As heroin and its man-made cousins continue to kill Ohioans at record rates, frustrated law enforcement officials warn of the re-emergence of methamphetamine and cocaine.

“They are making a huge comeback,” said Shawn Bain, noting the sharp increase — 21 percent — in arrests related to meth.

Bain was a drug task force commander for the Franklin County Sheriff’s Office before becoming the Drug Intelligence Officer for the Ohio High Intensity Drug Trafficking Area, a group coordinating anti-drug efforts between federal, state and local authorities. Bain and two other Ohio HIDTA officials spoke Wednesday at the Franklin County Opiate Crisis Summit.

In the last half of 2015, there were 2,706 reported meth arrests in Ohio. That grew in the first half of 2016 to 3,265. They didn’t have statistics for cocaine arrests.

“All of the major areas in Ohio are seeing a major (meth) increase,” Bain said.

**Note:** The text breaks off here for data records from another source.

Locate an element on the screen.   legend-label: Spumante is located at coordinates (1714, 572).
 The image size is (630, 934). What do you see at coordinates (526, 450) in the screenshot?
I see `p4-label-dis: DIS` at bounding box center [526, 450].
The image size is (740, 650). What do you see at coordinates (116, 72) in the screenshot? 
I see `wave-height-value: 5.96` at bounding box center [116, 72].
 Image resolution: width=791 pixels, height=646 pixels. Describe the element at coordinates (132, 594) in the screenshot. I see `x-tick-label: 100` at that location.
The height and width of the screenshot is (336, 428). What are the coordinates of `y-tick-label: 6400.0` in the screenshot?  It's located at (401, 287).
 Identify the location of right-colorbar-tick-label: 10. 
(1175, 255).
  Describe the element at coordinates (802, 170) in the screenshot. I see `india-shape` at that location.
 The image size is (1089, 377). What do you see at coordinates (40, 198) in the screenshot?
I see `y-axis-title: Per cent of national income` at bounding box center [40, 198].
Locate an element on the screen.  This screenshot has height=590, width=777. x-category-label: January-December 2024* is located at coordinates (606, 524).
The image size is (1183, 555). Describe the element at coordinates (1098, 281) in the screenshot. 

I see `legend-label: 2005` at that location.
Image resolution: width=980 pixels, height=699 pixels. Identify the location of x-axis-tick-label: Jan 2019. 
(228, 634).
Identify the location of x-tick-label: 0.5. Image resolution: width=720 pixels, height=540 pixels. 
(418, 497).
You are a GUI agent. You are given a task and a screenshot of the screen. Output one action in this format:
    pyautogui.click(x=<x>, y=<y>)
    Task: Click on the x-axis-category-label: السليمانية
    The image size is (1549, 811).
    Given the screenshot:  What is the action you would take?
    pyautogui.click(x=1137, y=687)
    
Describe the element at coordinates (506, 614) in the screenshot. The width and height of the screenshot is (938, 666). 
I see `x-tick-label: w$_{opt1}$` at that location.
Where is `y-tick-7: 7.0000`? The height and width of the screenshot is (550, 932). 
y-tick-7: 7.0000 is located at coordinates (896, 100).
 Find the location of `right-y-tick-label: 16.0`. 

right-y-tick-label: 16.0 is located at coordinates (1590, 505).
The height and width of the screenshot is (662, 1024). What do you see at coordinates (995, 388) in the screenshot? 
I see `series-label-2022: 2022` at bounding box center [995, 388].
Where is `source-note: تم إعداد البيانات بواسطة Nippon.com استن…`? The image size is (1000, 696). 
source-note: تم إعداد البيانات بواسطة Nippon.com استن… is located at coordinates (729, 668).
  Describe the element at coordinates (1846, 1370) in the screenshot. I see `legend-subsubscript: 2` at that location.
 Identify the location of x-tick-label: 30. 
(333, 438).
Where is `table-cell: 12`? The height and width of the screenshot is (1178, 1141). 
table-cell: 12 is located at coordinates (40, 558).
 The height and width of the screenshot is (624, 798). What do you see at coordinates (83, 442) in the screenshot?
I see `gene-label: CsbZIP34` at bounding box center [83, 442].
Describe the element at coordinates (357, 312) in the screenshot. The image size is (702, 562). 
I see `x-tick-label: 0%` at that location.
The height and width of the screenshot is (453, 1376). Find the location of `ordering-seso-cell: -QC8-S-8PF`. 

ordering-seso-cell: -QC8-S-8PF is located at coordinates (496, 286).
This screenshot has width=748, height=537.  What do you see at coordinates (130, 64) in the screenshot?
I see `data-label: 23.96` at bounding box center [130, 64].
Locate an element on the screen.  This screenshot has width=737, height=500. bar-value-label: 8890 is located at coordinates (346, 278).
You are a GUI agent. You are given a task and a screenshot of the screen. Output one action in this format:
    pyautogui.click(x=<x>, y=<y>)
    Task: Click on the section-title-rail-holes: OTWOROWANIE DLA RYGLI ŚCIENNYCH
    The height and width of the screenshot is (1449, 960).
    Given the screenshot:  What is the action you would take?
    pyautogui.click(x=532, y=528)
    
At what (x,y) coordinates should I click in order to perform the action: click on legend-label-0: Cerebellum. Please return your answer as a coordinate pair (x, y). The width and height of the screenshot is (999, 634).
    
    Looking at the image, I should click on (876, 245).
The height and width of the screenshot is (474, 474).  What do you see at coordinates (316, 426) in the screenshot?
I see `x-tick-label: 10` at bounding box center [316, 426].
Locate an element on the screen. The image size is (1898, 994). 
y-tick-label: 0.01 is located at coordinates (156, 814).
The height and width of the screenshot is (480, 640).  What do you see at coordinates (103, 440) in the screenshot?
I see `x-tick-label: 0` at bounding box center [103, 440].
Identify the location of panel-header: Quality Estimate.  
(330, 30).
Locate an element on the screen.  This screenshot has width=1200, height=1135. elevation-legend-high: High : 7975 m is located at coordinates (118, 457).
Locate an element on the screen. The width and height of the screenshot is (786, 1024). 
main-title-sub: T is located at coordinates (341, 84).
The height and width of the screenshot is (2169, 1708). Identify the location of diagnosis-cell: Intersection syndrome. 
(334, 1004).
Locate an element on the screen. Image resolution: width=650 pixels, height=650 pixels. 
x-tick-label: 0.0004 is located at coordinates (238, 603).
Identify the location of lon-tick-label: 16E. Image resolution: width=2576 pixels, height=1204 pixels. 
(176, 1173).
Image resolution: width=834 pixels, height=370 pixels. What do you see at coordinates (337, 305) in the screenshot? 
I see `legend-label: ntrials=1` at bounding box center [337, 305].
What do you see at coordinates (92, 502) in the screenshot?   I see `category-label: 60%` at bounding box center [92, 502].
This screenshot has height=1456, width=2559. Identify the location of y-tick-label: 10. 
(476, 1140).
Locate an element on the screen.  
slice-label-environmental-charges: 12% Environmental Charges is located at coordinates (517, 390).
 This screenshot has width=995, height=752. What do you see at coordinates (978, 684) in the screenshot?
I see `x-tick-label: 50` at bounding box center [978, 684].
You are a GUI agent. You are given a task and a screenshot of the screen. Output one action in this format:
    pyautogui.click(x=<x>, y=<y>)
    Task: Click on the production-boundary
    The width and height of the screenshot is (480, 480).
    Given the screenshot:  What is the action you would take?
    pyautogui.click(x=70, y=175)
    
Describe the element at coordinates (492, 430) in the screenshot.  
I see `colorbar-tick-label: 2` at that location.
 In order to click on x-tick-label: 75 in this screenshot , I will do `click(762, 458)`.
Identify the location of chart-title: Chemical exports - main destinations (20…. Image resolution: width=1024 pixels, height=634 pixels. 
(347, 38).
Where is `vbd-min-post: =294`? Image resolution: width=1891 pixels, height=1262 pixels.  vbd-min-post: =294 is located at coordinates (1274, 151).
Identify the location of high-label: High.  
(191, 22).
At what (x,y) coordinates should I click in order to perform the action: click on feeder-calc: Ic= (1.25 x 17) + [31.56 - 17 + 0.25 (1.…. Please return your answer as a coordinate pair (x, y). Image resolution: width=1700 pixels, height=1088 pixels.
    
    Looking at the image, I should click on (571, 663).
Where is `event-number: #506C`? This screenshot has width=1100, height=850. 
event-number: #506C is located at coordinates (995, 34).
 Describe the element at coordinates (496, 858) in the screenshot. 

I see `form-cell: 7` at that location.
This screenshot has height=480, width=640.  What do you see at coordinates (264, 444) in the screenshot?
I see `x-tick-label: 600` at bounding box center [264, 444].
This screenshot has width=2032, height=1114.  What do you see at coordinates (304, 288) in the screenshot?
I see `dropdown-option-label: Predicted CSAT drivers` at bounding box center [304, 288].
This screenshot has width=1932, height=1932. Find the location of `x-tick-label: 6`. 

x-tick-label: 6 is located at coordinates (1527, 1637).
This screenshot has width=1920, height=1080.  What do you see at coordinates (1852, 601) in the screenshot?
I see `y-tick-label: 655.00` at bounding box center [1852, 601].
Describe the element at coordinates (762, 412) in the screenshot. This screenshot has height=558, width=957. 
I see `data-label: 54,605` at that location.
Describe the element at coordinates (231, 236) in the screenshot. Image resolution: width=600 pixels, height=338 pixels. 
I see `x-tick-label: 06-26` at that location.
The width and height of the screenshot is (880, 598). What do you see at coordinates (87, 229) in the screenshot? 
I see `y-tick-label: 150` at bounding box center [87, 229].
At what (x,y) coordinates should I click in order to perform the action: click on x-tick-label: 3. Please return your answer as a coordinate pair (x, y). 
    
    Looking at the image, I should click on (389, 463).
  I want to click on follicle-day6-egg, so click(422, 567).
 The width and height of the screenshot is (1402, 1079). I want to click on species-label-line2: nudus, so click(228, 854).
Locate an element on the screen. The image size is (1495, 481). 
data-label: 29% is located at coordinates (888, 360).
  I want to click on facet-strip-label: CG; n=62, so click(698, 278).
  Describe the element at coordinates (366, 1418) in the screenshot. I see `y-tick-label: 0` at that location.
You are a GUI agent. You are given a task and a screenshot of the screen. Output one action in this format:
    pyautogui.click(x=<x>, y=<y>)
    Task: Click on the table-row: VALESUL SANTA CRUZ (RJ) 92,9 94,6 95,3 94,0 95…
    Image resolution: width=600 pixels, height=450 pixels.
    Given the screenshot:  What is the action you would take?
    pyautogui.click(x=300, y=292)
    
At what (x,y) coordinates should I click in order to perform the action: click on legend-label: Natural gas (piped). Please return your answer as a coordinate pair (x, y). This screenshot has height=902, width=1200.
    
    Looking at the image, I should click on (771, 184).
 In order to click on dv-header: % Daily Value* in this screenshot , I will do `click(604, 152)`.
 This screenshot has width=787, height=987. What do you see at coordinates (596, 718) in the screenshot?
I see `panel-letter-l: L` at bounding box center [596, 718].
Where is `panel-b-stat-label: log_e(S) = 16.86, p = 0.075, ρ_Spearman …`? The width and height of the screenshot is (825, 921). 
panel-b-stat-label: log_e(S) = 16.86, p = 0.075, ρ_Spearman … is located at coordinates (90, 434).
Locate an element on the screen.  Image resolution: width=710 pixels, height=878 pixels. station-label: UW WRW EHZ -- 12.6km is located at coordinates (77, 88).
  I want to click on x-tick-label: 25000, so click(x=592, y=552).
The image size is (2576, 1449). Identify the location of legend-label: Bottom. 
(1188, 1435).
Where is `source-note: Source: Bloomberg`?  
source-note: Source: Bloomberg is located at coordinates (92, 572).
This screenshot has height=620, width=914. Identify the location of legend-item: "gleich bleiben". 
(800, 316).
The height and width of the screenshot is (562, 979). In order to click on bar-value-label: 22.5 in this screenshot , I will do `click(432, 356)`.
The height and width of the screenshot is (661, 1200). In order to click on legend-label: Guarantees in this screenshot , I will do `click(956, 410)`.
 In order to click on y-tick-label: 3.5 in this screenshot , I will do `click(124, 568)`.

Orman Hall, Ohio HIDTA’s public health analyst and former executive director of the Fairfield County Alcohol, Drug and Mental Health Board, said there are two major reasons for the increase in stimulants such as meth and cocaine.

A crackdown on prescription medication to combat Attention Deficit Hyperactivity Disorder and similar disorders has led some people to seek stimulation formerly provided by those prescription drugs.

“We are using significant amounts of stimulants,” Hall said, noting there was a 30 percent increase from 2010-2015 in prescriptions for ADHD medication.

“We’ve got to be vigilant about ADHD medicine in much the same way we were about (prescription) opiates.”

The second reason for the increase of cocaine and meth, Hall and Bain said, is more pragmatic.

“People don’t want to die,” Hall said. “There is widespread knowledge that heroin kills.”

Ohio had 3,050 opiate overdose deaths in 2015, a number officials agree will be topped when 2016 statistics are finalized.

Young people, Bain said, are telling law enforcement they are terrified about how many friends and relatives have died using heroin, fentanyl or carfentanil.

“They say, ‘I’m scared of (opiates). I’m going to do a drug that won’t kill me right away,’ ” Bain said.

Despite that, Bain and Hall believe heroin and its synthetic relatives will dominate illicit drug trade for some time.

“They are still the biggest threat we have in Ohio,” Bain said. “I’m just hoping this crisis ends really soon.”

Another drug that law enforcement is watching is gabapentin, sold under the brand name Neurontin. The anti-seizure medicine, often prescribed for epilepsy or to treat nerve pain, was challenging opiates for number of prescriptions in Ohio late last year, Hall said. Like cocaine and meth, it is a stimulant often snorted, injected or taken orally.

“Its abuse is skyrocketing,” Bain said.